2014-12-04 Thread Ladislav Lenart
Wow! Thank you!

I guess this is a near-light-speed support in practice! :-)

I stumbled upon this issue while I was trying to figure out how to work with
temporary tables in SQLAlchemy. Final version of my code does not use the
checkfirst flag at all, because I know when to create and when to drop the temp
table.

However it is nice to know that it will work correctly in all circumstances.
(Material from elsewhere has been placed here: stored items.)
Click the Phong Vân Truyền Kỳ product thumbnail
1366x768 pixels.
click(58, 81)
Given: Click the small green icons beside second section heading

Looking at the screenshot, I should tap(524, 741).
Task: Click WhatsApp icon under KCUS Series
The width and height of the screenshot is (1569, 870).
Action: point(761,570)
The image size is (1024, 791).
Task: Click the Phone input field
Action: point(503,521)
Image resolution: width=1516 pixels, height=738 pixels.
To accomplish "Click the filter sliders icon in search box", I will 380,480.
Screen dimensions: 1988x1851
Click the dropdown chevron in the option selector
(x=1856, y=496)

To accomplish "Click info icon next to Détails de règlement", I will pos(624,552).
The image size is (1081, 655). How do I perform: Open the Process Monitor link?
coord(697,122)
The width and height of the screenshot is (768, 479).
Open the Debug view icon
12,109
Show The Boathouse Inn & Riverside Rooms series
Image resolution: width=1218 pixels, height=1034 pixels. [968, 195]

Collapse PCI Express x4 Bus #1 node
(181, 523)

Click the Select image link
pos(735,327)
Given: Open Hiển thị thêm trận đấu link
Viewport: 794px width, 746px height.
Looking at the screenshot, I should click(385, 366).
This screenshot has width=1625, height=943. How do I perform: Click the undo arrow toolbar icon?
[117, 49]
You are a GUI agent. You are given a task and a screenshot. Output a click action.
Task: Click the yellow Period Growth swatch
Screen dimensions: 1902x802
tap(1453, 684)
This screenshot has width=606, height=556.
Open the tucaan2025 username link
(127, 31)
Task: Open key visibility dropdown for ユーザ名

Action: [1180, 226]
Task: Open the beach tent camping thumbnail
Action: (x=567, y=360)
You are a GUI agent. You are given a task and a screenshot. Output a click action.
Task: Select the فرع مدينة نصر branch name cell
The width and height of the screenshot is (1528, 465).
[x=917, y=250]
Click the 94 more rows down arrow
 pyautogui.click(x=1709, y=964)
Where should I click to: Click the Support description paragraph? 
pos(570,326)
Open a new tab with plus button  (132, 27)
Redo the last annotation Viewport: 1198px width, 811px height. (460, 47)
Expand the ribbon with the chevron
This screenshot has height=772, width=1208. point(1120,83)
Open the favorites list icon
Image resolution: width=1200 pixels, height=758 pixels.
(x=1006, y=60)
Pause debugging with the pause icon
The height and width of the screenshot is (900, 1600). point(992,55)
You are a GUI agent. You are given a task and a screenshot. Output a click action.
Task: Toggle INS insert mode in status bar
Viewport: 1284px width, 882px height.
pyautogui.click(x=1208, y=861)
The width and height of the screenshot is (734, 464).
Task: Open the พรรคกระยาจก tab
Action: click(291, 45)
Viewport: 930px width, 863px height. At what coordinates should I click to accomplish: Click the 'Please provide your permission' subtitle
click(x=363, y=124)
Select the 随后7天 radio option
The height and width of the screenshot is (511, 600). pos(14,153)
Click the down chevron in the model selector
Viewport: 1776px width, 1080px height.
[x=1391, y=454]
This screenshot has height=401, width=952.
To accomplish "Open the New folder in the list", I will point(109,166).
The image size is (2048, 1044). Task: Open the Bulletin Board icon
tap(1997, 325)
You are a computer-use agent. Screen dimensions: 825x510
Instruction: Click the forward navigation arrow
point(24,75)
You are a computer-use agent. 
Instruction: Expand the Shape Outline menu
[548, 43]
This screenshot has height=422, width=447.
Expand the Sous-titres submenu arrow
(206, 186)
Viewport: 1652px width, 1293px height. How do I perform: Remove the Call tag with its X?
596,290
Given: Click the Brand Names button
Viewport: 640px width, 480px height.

Please, keep up the excellent work, because SQLAlchemy is probably the best
library I have ever worked with! :-)


Thank you,

Ladislav Lenart


On 4.12.2014 18:03, Michael Bayer wrote:
 
 On Dec 4, 2014, at 9:36 AM, Ladislav Lenart lenart...@volny.cz wrote:

 Hello.

 The following code crashes:

 # db init...
 meta = MetaData()
 foo = Table('tmp_foo' meta,
Column('id', Integer, primary_key=True),
prefixes=['TEMPORARY'],
 )
 conn = session.connection()
 foo.create(conn, checkfirst=True)
 foo.create(conn, checkfirst=True)


 This is because the 'check-first' logic emmits the following SQL:

 SELECT relname
 FROM
pg_class c
JOIN pg_namespace n ON n.oid=c.relnamespace
 WHERE
n.nspname=CURRENT_SCHEMA()
AND relname='tmp_foo'


 The culrpit is in a call to CURRENT_SCHEMA() because temporary tables in
 postgres reside in a special schema.

 Is there a fix/workaround for this?
 
 issue 
 https://bitbucket.org/zzzeek/sqlalchemy/issue/3264/has_table-in-postgresql-doesnt-work-for
  has been created and fixed for 1.0.   
 
 For now, I’d avoid using “checkfirst” for a temporary table.  As this is only 
 local to a transaction it should be straightforward just to make sure the 
 code is only calling create() once.  If this is unavoidable, then place the 
 call to create() within a conditional that runs the new query: 
 
 select relname from pg_class c join pg_namespace n on 
 n.oid=c.relnamespace where 
 pg_catalog.pg_table_is_visible(c.oid) 
 and relname=:name”,
 
 PG’s behavior unfortunately allows a non-temporary table to silently 
 overwrite a temporary one, so this change is a significant behavioral change 
 to the checkfirst flag.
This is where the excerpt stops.